Spoilers: Stranger Things, Season Two.
Summary: Every time I turn around, I see the girl who turns my world around.
Word Count: 461
Hopper didn’t watch much television.
Between work, Eleven, chores, and the basic necessities of life, he just didn’t have the time.
And when he did manage to pry a few minutes free, he usually read a book.
Well, these days anyway. He read to El sometimes. But she needed that less and less, so he mostly read on his own to set an example. He figured the kid watched TV all day, so it was the least he could do to try to encourage some other forms of entertainment.
So most nights in the cabin were quiet save for the rustling of pages.
But not Sunday nights.
On Sundays, they watched TV.
Mostly, that was because Hopper made a rule that Sundays were for football and the viewing just continued naturally into the evening. But regardless of the reason, it became a thing.
Sunday nights were for television.
They usually watched Ripley’s Believe It Or Not. It was a running joke that they should be on the show rather than watching it, so it was a staple.
That is, until one week when Ripley’s was a rerun and the only other channel they could get was airing a show about a rich kid with an overgrown train set that Hopper only wished he’d had as a boy.
They’d watched the boy’s antics for half an hour when it happened.
Or rather, El had. Hopper had dozed off by the time Silver Spoons ended and the next show came on.
This one starred a young girl. A young girl with dark hair and a non-traditional fashion sense.
Hopper didn’t wake up to see El’s reaction to Punky Brewster. In fact, he didn’t wake up until an hour later, when he shooed her to bed and quickly followed suit.
But the next week, when he started to tune in to Ripley’s, Eleven shook her head.
“No,” she said simply.
Hopper was confused. “No?”
Eleven shook her head. “I want to watch Punky.”

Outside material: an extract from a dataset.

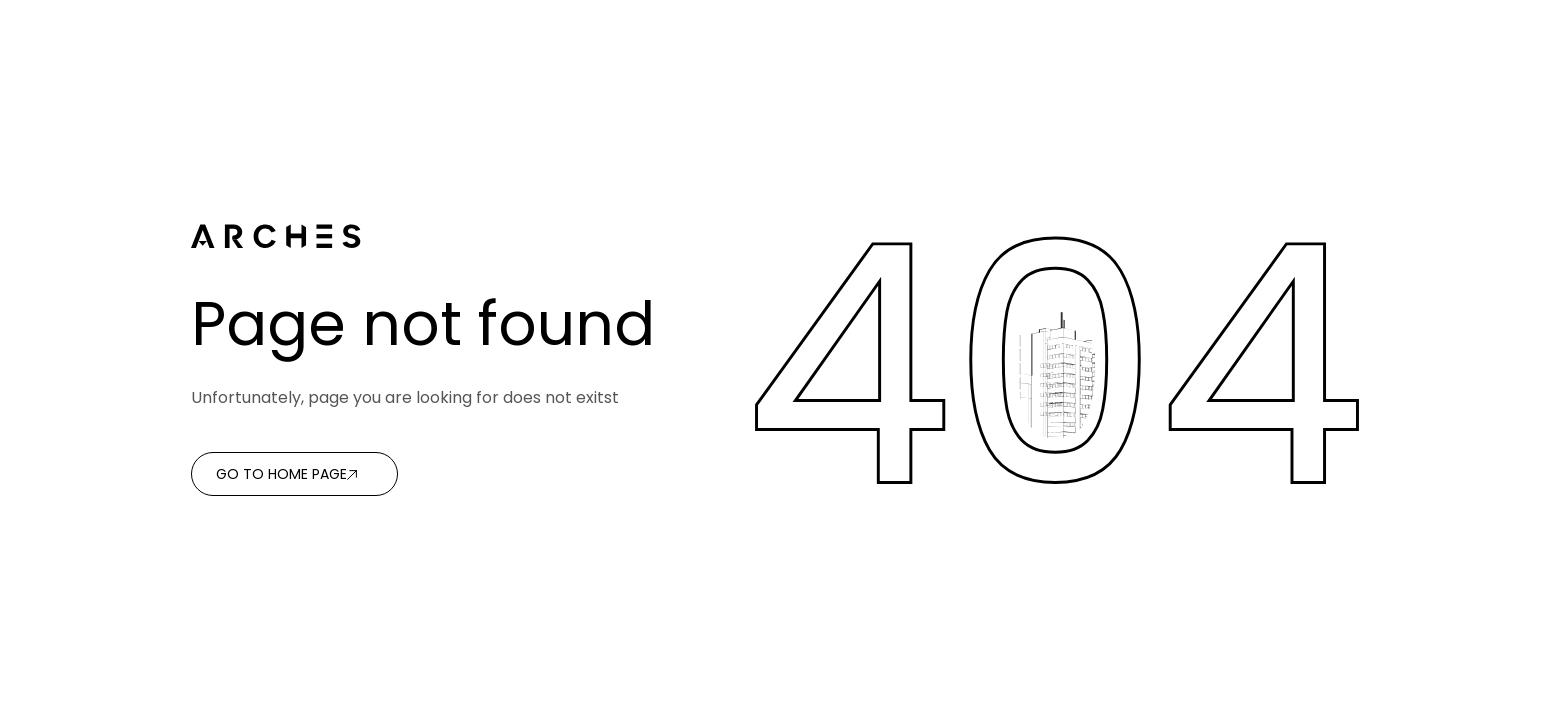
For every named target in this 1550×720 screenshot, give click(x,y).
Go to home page (281, 474)
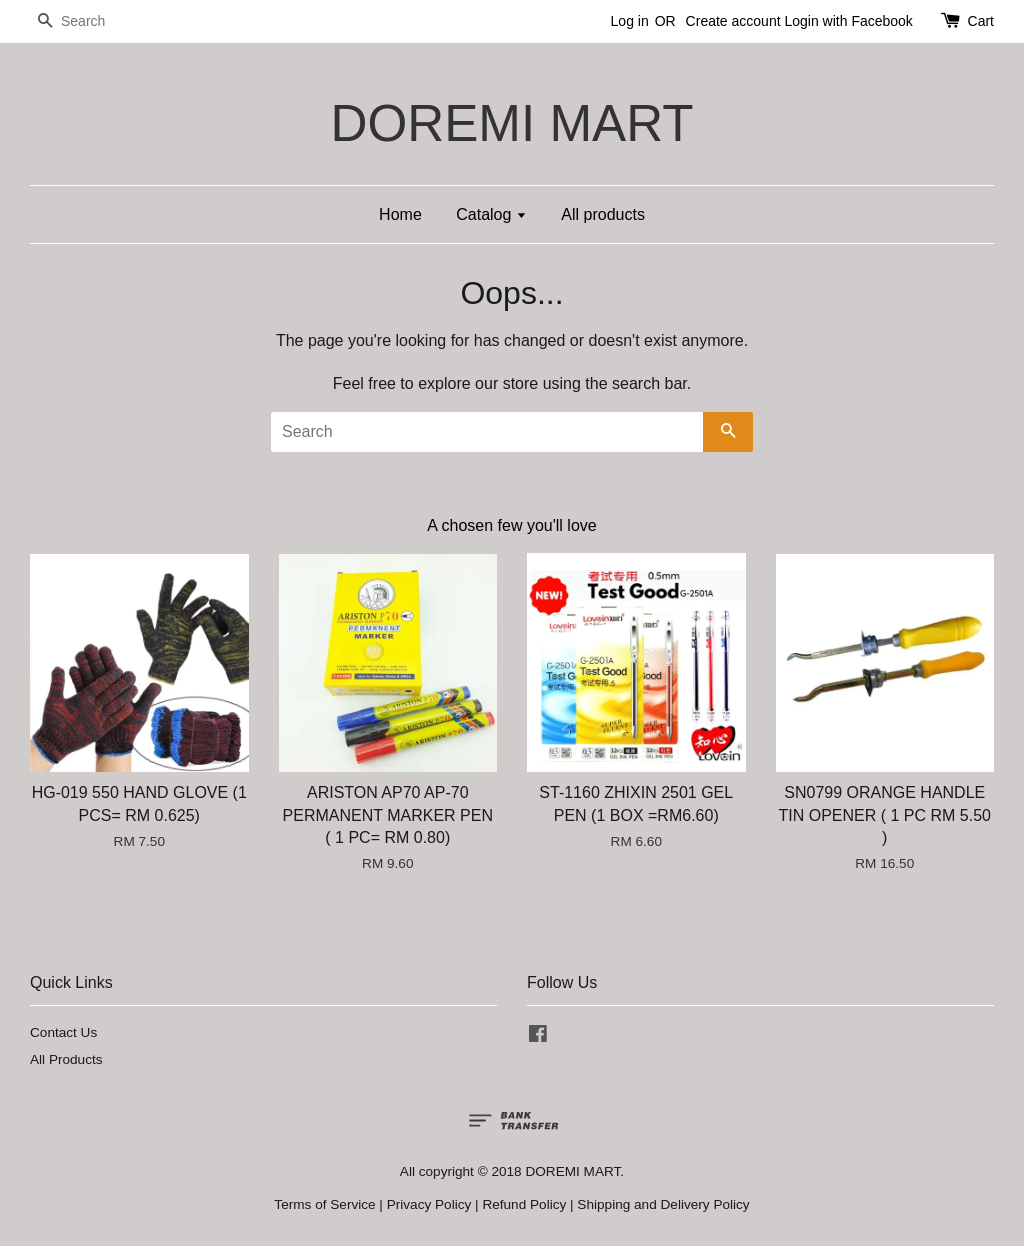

“What?” asked Hopper, more than a bit confused. “What’s Punky?”
“Punky Brewster.”
“Again, what?”
“It’s a show,” explained El. “With this girl, and her dog, and her dad, and her friends.”
Hopper sighed, but didn’t even try to argue. He knew when he was beaten.
“Ok,” he said, shaking his head slightly. “What channel?”
“Thirteen.”
Hopper was adjusting the dials when Eleven’s voice stilled him.
“But it’s not on until 7:30. We can watch the first half of Ripley’s if you want.”
So it was settled. They watched Ripley’s to the halfway point, then flipped over to Punky Brewster. This became their new pattern.
And despite his misgivings, somewhere along the way, Hopper started to enjoy it.
He just hoped El never noticed that the theme song always made him cry.
----
A/N: Earlier this week, I woke up with the Punky Brewster theme song in my head (yes, I still know it, and I’m officially old). Today over lunch, it popped in there again. I blame Stranger Things for this, since Ray was watching Punky when Kali and El go after him. And today, I didn’t fight it. I went down the YouTube rabbit hole and watched it. When I did, the lyrics struck me as something that would resonate with Hopper. This is the result of that thought.